Saint-Gratien princesse Mathilde

Saint-Gratien

La princesse Mathilde ou la Châtelaine de Saint-Gratien
par Jean des Cars
(extrait)

 

 

Les plus jeunes ou les nouveaux habitants entendent, parfois, citer son nom. Il est vrai qu’on la rencontre surtout sous la forme d’un immense portrait en pied, dû à Giraud, à l’entrée de la mairie de Saint-Gratien. Le cadre est orné des armes impériales. Ils doivent être peu nombreux les hôtels de ville de la République ayant conservé, avec une délicatesse tangible, l’image d’un personnage essentiel du Second Empire, époque longtemps honnie mais dont la France reste, largement, la débitrice.

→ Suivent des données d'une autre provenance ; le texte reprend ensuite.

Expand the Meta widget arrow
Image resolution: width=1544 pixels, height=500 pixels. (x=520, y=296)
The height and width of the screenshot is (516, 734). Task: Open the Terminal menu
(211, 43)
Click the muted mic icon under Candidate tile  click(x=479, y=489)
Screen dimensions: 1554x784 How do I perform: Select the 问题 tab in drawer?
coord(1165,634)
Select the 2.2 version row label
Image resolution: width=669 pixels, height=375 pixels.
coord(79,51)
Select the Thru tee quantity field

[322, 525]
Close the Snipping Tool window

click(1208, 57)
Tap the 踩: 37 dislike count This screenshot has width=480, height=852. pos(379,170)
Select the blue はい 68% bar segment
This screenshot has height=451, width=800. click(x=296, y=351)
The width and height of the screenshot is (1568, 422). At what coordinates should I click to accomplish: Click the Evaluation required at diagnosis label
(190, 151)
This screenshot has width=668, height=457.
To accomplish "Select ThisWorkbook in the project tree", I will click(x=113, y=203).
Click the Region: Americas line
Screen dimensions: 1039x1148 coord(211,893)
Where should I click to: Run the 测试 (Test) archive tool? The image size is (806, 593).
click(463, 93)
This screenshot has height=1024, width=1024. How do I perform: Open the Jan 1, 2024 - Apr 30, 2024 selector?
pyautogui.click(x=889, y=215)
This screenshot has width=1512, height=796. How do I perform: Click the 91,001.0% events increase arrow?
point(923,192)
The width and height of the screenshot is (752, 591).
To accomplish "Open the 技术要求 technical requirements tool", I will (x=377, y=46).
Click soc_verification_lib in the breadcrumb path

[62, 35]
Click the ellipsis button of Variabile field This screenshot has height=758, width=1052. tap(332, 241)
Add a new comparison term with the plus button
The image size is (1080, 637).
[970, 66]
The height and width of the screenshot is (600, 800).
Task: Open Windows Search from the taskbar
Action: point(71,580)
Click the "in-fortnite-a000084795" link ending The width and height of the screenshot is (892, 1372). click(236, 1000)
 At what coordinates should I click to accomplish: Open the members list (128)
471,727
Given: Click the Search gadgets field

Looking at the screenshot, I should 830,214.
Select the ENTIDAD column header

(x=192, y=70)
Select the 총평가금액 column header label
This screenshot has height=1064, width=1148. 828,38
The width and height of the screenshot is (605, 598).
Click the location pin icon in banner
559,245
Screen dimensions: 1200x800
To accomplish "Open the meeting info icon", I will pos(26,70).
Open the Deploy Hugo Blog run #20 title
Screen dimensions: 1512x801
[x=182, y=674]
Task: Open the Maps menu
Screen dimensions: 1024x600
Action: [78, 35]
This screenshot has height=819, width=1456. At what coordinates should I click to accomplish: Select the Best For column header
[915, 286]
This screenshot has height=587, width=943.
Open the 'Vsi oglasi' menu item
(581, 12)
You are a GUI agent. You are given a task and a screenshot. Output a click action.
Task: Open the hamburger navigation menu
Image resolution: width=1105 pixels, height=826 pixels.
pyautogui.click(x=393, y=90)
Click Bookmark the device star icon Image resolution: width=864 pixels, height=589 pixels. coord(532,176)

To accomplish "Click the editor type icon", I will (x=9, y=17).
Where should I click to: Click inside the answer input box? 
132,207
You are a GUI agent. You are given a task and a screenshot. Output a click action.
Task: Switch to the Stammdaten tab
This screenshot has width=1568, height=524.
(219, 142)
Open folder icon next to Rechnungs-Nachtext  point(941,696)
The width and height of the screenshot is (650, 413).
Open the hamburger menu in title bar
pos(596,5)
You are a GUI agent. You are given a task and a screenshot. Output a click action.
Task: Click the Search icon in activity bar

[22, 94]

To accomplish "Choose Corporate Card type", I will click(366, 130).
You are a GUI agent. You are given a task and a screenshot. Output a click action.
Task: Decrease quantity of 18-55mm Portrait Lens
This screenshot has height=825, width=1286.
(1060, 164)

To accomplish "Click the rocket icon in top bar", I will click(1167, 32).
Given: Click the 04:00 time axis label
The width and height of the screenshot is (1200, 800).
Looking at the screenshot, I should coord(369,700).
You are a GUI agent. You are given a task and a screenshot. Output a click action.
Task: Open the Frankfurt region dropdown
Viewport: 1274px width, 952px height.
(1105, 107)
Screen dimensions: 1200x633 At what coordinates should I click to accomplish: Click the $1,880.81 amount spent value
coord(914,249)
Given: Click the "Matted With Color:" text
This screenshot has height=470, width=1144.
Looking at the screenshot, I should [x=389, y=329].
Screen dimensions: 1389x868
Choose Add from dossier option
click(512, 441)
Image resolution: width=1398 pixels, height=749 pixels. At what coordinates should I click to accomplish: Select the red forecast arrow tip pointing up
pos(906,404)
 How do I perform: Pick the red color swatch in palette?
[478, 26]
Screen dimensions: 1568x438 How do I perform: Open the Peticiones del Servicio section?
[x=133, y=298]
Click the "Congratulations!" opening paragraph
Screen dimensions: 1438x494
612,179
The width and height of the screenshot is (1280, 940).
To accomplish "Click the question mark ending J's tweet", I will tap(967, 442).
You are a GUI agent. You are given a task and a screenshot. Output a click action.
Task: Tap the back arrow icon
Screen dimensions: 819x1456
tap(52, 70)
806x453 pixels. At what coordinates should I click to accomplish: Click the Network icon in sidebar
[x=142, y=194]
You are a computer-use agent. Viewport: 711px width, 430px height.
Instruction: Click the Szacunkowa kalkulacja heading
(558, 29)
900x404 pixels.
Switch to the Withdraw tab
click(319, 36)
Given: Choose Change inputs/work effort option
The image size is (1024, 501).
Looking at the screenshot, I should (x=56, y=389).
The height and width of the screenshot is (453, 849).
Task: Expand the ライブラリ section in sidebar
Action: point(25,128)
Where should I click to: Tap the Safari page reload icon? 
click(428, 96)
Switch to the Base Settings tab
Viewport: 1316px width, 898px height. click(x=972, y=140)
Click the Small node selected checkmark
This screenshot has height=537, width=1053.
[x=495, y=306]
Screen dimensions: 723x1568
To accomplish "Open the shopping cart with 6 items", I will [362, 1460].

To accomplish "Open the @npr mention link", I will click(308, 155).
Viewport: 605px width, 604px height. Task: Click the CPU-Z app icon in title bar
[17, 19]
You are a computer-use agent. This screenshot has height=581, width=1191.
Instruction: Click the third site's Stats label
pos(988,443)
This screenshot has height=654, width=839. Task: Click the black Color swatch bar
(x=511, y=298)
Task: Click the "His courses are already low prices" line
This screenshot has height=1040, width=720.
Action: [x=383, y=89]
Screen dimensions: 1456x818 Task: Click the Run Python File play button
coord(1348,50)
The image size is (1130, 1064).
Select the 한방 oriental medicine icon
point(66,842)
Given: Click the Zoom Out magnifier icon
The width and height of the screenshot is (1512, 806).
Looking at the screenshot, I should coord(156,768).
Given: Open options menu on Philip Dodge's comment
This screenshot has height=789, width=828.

Dans la salle des mariages, les futurs époux écoutent la lecture de leurs devoirs mutuels sur un canapé dont la tradition rapporte qu’il provient de l’ancien «château de la princesse Mathilde». Ainsi, à sa manière, Son Altesse Impériale tient-elle toujours salon ; c’est un genre où elle excellait. Pendant quarante ans, elle eut le talent de réunir les esprits les plus divers mais toujours brillants ; tous ont laissé un nom dans la littérature, le journalisme, la peinture, la musique et la politique. Si l’un des hôtels parisiens de la princesse, cousine de Napoléon iii, a été détruit après 1950 et si celui qu’elle occupa, après 1871, dans le quartier des Champs-élysées, fut, un temps, affecté à l’ambassade de Belgique, il n’est pas excessif de penser que c’est ici, dans cette commune du Val-d’Oise (jadis la Seine-et-Oise), que l’on retrouve son empreinte. Pourquoi ? Rappelons d’abord, brièvement, qui elle était. Fille du roi Jérôme, dernier frère de Napoléon Ier, elle est née en exil, à Trieste, en 1820. Mathilde Bonaparte, qui n’a cessé de revendiquer son lignage impérial, n’est pas jolie mais elle a mieux à offrir aux regards. Son allure, son intelligence, sa culture, son esprit caustique et sa largeur de vues s’allient à son charme pour séduire. L’interdiction de fouler le territoire français lui pèsera longtemps et, dans sa vie de femme, elle a du mal à trouver le bonheur. à seize ans, en 1836, elle est fiancée à son cousin Louis-Napoléon, futur Napoléon iii. Les conspirations avortées de ce rêveur d’Empire brisent ce projet d’union. Deux hommes traversent son existence intime : à vingt ans, elle est mariée à un richissime prince russe, Anatole Demidoff, mariage rompu au bout de quatre ans. Et, à la restauration impériale, elle commence une longue et officielle liaison avec l’avantageux comte de Nieuwerkerque qui sera promu, grâce à elle, surintendant des Beaux-Arts, fonction comparable à celle du ministre de la Culture.